Disziplin und Eigeninitiative
Viele Mütter können kaum englisch, geschweige denn Lesen und Schreiben in dieser Sprache. In Nkosis Haven bekommen sie Therapien und – mit sehr strikten Regeln – ein kleines Stück Leben zurück. "Wir bilden sie aus und stellen sie an, wenn sie Initiativen zeigen. Manche müssen wir wegen mangelnder Disziplin auch wieder hinauswerfen, und manche sind auch gestorben", sagt Gail Johnson.
"Bin glücklich hier"
Charity ist eine der Mütter, die hier vor einem Jahr Unterschlupf gefunden hat, nachdem ihr Mann sie sexuell missbraucht, mit AIDS angesteckt und dann samt den beiden Kindern hinausgeworfen hat. "Ich bin glücklich hier, weil hier kann ich in Ruhe leben. Wir bekommen gesundes Essen, es gibt Sozialarbeiter, kurz: alles, was man braucht. Daher geht es mir gut", sagt Charity. Sie arbeitet zwei Mal pro Woche in der Küche, darüber hinaus auch noch bei der Hausinternen Putztruppe.
Esnait hat ein ähnliches Schicksal, aber eine Unterhaltung mit ihr ist schwierig, englisch lesen oder schreiben kann sie nicht, es reicht gerade für ein paar Sätze, um zu beschreiben, was sie in Nkosis Haven arbeitet: sie eskortiert Gäste ins Haupthaus und die Kinder zur Schule.

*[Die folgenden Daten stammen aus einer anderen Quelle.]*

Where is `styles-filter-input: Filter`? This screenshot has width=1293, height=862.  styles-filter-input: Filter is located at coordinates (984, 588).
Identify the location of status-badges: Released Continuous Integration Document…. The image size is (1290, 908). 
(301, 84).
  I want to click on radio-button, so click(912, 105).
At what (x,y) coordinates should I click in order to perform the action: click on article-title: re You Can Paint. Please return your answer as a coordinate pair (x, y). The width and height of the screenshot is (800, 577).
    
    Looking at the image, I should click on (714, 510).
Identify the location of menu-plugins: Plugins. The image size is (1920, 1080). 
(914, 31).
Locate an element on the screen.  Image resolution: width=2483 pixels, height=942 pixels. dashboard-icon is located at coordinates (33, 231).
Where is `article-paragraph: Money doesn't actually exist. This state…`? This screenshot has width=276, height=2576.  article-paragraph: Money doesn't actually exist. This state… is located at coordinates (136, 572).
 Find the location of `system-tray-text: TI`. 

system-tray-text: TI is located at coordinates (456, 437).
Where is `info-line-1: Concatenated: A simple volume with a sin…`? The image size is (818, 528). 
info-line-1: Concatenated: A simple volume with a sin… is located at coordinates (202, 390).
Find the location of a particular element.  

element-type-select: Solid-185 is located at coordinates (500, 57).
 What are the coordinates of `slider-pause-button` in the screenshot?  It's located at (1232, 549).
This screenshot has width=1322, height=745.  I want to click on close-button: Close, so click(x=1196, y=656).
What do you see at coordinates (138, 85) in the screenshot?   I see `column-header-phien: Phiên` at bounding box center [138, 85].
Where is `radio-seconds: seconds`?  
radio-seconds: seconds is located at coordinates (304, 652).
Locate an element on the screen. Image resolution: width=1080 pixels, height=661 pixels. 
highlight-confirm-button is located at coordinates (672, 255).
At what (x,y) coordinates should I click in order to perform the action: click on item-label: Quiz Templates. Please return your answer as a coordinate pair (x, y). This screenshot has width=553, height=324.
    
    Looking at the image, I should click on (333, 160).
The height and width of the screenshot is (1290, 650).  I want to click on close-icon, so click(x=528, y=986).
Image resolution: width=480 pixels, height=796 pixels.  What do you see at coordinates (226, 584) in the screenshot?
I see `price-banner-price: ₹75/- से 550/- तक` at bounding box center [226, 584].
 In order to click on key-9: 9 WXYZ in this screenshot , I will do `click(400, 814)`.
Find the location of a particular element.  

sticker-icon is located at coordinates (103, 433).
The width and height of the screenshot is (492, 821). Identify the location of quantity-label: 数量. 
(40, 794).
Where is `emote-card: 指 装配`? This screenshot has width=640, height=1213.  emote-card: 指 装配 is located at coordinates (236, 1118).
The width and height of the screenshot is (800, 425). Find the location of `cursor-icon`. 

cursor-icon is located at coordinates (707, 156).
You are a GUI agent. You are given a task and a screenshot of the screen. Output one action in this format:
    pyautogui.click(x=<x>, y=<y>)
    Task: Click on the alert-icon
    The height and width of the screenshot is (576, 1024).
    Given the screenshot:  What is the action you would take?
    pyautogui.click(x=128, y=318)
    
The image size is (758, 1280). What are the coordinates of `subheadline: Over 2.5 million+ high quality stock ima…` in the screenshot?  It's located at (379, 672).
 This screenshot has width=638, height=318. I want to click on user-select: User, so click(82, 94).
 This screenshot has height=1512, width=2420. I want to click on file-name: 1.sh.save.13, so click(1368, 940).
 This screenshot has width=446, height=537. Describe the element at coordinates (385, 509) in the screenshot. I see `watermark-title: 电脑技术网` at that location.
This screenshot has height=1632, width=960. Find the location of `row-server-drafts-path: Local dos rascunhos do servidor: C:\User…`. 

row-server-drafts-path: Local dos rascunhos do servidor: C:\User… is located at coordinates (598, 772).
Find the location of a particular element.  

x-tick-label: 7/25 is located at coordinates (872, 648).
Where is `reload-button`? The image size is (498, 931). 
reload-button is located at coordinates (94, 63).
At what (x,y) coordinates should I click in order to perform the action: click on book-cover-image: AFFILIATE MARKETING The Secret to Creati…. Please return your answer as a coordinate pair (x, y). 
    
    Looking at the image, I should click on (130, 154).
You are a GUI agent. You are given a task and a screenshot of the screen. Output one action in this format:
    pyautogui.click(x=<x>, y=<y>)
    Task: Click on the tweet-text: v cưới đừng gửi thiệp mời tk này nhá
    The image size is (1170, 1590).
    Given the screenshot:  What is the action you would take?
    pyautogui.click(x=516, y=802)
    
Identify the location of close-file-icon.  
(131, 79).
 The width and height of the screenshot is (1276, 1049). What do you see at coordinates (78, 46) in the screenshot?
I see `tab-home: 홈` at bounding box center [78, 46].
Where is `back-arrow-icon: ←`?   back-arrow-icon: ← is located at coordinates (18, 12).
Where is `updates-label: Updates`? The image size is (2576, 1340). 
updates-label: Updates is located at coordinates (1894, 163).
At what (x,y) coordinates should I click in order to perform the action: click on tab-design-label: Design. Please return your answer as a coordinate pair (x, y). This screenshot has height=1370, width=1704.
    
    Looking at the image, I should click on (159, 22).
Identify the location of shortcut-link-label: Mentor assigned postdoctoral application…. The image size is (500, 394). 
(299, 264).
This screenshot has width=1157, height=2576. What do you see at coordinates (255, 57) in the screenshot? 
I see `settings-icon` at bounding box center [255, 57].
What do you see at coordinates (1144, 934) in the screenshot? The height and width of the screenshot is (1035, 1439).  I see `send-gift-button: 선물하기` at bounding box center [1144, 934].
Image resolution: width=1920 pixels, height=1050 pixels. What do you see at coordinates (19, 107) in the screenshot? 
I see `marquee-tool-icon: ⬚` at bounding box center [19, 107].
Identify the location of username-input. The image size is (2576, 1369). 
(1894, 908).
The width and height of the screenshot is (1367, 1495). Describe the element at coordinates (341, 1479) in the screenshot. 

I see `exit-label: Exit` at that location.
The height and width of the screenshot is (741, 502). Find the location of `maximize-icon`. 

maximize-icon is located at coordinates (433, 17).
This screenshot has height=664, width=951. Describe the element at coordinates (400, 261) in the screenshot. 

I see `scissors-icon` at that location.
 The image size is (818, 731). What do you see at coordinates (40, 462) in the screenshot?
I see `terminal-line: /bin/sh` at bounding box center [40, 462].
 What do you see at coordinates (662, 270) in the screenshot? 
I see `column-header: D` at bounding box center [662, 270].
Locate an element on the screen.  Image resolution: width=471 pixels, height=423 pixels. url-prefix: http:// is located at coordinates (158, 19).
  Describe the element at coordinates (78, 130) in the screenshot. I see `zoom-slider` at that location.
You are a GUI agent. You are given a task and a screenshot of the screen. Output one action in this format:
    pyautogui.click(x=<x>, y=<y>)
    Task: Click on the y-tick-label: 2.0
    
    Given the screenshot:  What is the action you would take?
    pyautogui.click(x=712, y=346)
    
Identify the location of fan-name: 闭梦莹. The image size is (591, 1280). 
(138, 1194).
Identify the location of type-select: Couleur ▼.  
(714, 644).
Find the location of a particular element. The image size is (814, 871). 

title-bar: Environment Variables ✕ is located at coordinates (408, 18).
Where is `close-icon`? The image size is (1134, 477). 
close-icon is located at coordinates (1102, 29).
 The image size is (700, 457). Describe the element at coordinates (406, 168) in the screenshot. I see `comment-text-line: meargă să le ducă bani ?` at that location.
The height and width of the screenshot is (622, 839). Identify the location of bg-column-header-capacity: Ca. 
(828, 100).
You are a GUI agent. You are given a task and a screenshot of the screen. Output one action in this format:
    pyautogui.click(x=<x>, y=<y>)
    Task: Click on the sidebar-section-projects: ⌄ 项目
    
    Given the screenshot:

Verpflichtende Sexualerziehung
Erwachsene Männer dürfen nicht am Gelände leben, Sex ist strikt verboten, wer eine Beziehung will, hat ein Wochenende im Monat Ausgang. Sexualerziehung, inklusive AIDS-Vorbeugung und Schwangerschaftsverhütung ist verpflichtend. Kondome und Verhütungsmittel gibt es gratis. Und was ist mit Teenagern, deren Schwangerschaftsrate in Südafrika astronomisch hoch ist? Gail Johnson: "Nicht hier, ich würde sie umbringen. Dreimal auf Holz geklopft, wir hatten das bisher nicht, weil wir sie intensiv über AIDS und Sex aufklären."
Aufklärung
Natalia ist Bibliothekarin, eine Kanadierin, die freiwillig drei Monate hier arbeitet. Sie hat zum Beispiel eine neue Methode mitgebracht, um Kinder vorzubereiten: "Ich habe Bilderbücher mitgebracht, um über AIDS in einer möglichst einfachen und sensiblen Art aufzuklären." Dennoch ist es für Kinder eine traumatisch Erfahrung, wenn sie erfahren, dass sie HIV positiv sind – egal, ob durch Geburt oder eine ebenfalls traumatische Vergewaltigung.
"Manchmal muss alles raus"
Zwei Teenager stehen deshalb unter Suizid-Beobachtung und bekommen, wie viele Mütter hier auch, Medikamente gegen Depressionen. Schaffen es die Mütter, sich mit der Zeit ein selbständiges Leben aufzubauen? "Die meisten müssen wir auch draußen unterstützen, da bekommen sie dann Essenspakete. Keine hat es bisher geschafft, auch nur einen Job als Rezeptionistin zu ergattern – das wäre auch umwerfend", sagt Gail Johnson.
Verzweiflung hat sich bei ihr noch nie breit gemacht, trotz all dessen, was sie schon gesehen und erlebt hat. Nur manchmal muss alles raus: "Da zünde ich mir dann eine Zigarette an und verliere die Beherrschung."